Scientists once hoarded pre-nuclear steel, and now we’re hoarding pre-AI content

Former Cloudflare executive John Graham-Cumming recently announced that he launched a website, lowbackgroundsteel.ai, that treats pre-AI, human-created content like a precious commodity—a time capsule of organic creative expression from a time before machines joined the conversation. "The idea is to point to sources of text, images and video that were created prior to the explosion of AI-generated content," Graham-Cumming wrote on his blog last week. The reason? To preserve what made non-AI media uniquely human.

The archive name comes from a scientific phenomenon from the Cold War era. After nuclear weapons testing began in 1945, atmospheric radiation contaminated new steel production worldwide. For decades, scientists needing radiation-free metal for sensitive instruments had to salvage steel from pre-war shipwrecks.
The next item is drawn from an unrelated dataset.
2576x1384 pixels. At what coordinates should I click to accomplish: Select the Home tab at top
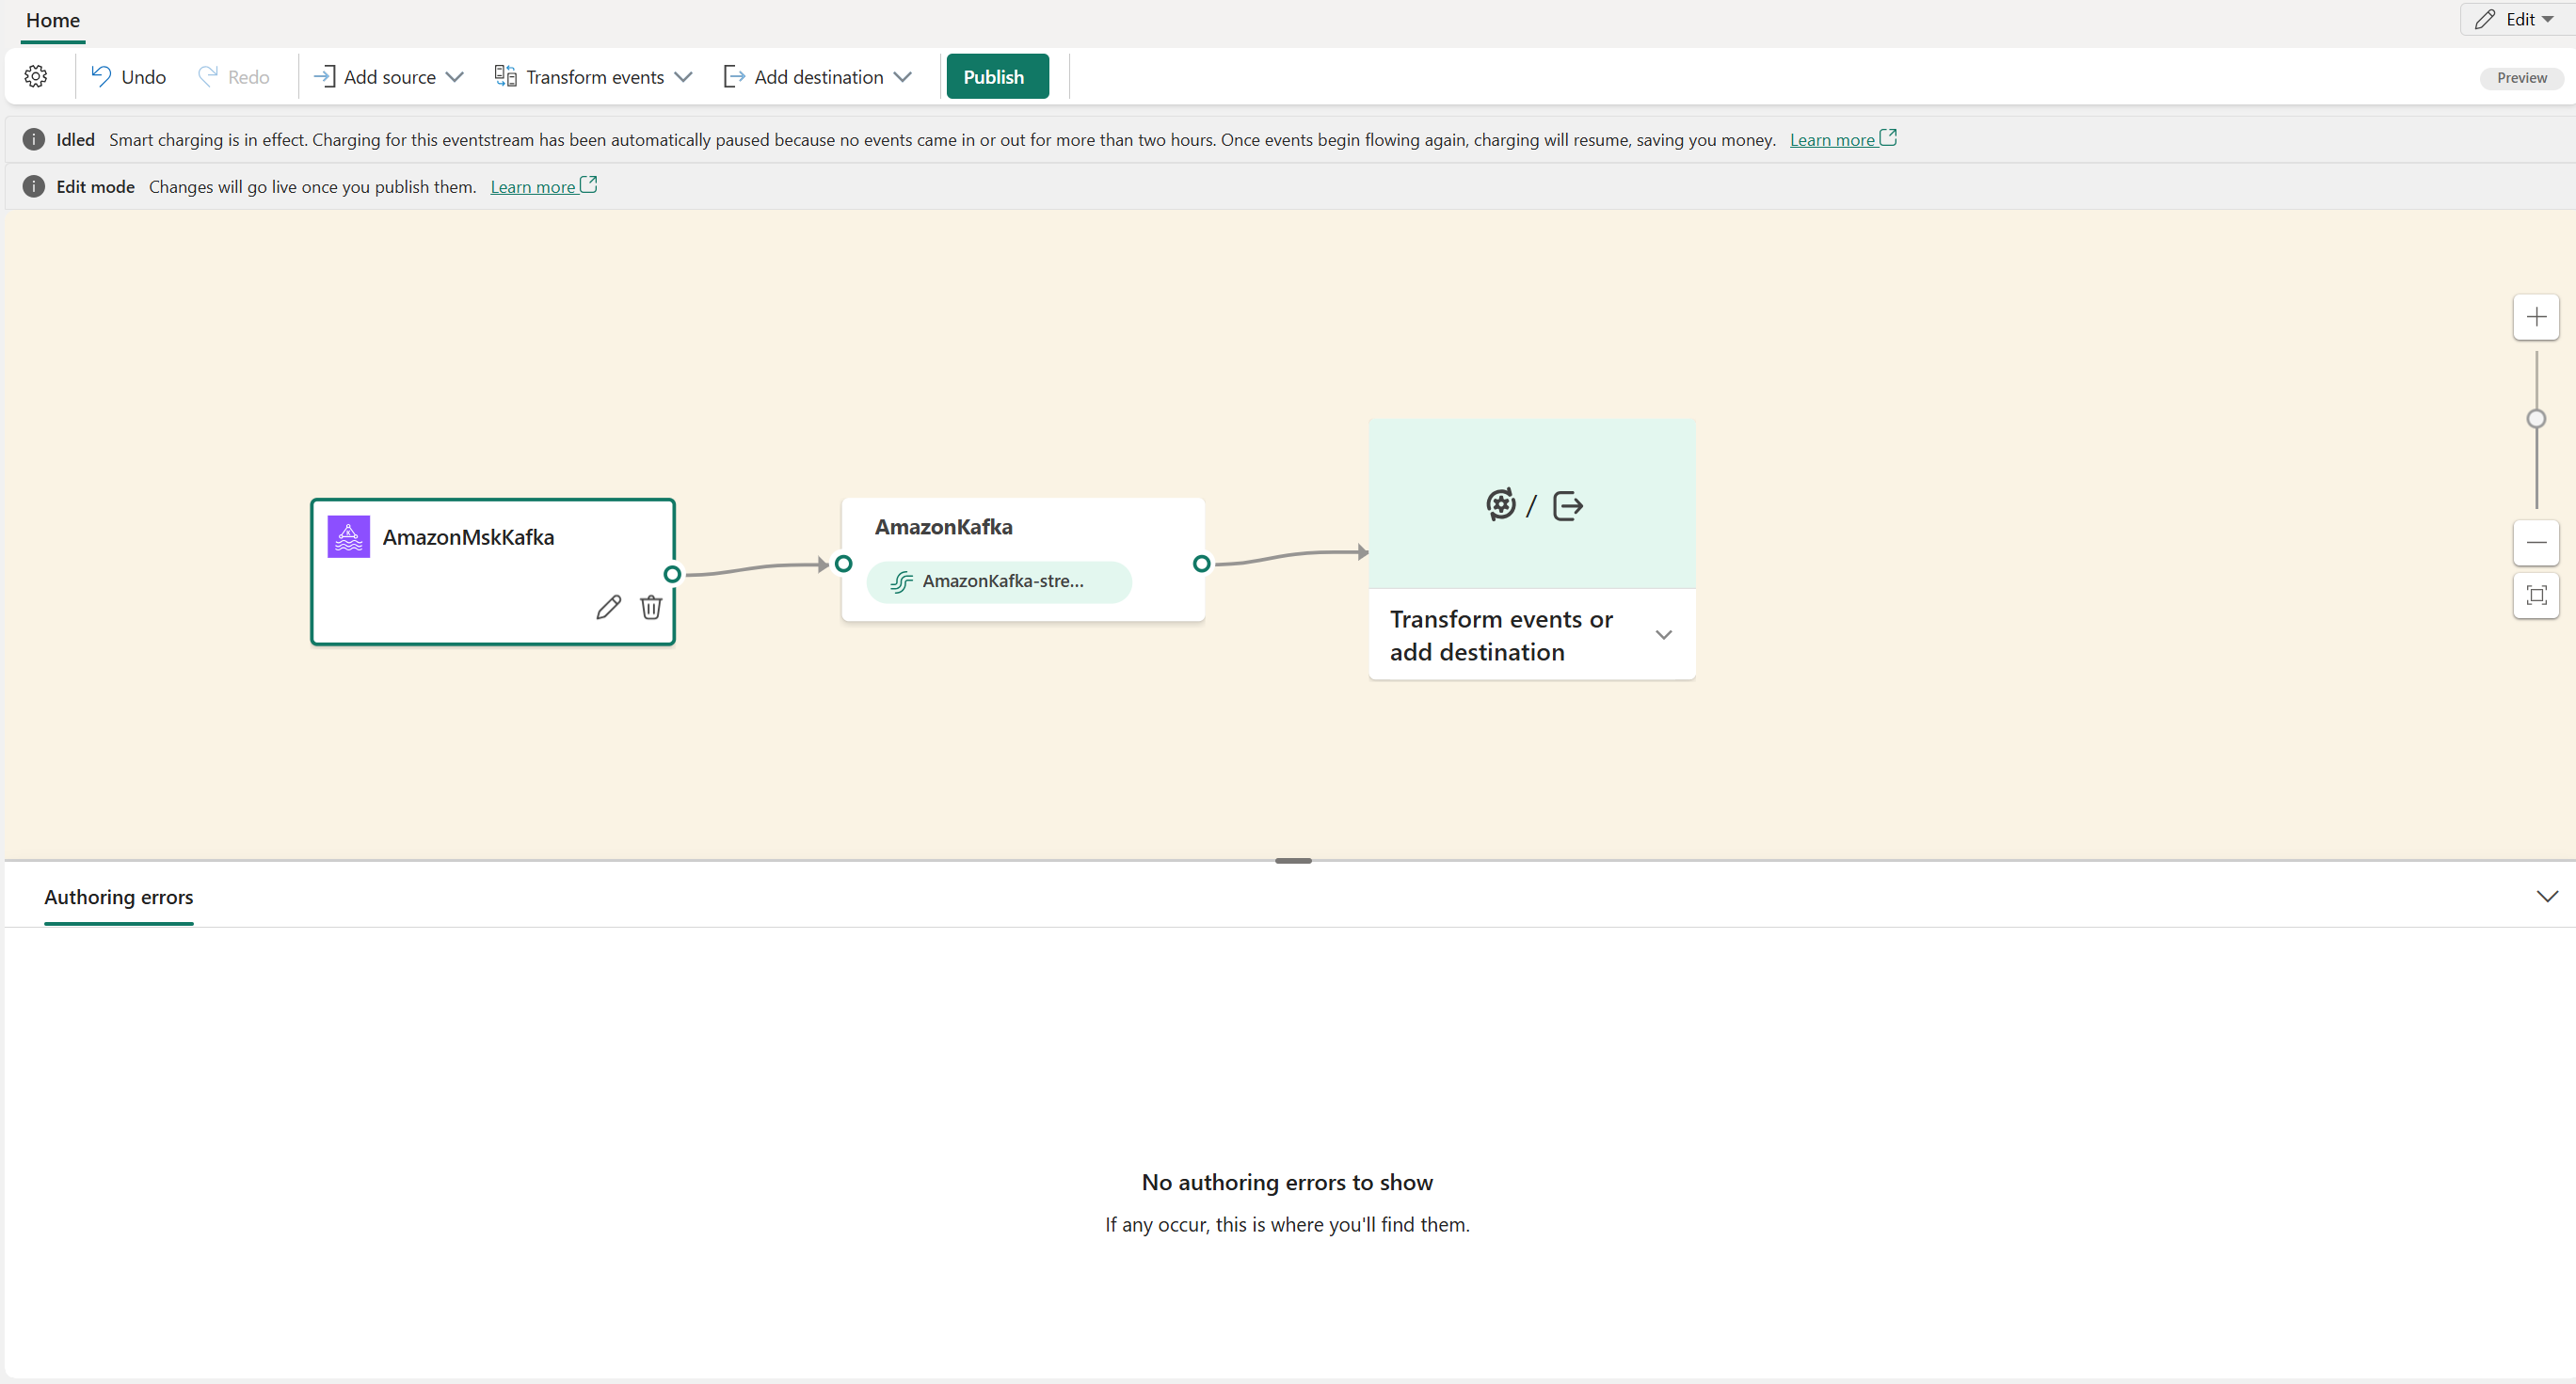53,19
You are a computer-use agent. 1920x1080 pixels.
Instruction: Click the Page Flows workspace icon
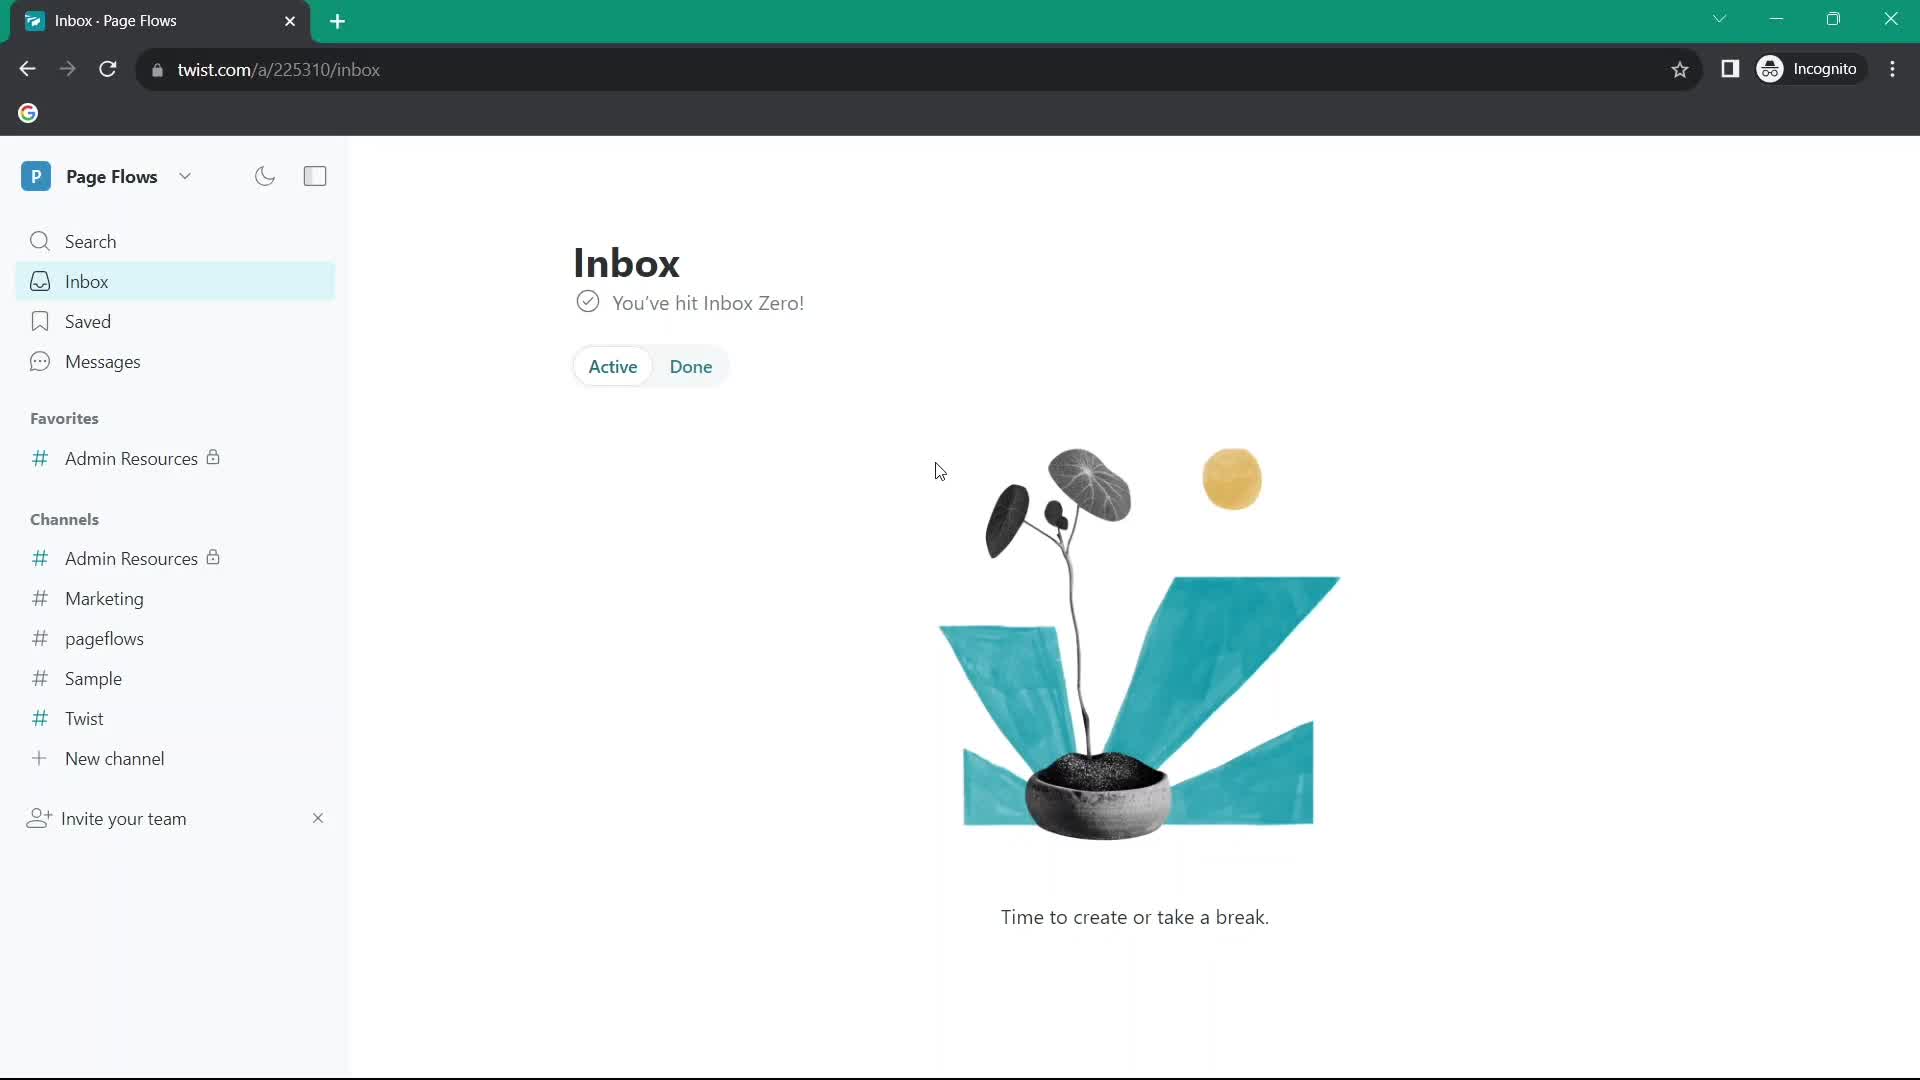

Scientists called this steel "low-background steel." Graham-Cumming sees a parallel with today's web, where AI-generated content increasingly mingles with human-created material and contaminates it.

With the advent of generative AI models like ChatGPT and Stable Diffusion in 2022, it has become far more difficult for researchers to ensure that media found on the Internet was created by humans without using AI tools. ChatGPT in particular triggered an avalanche of AI-generated text across the web, forcing at least one research project to shut down entirely.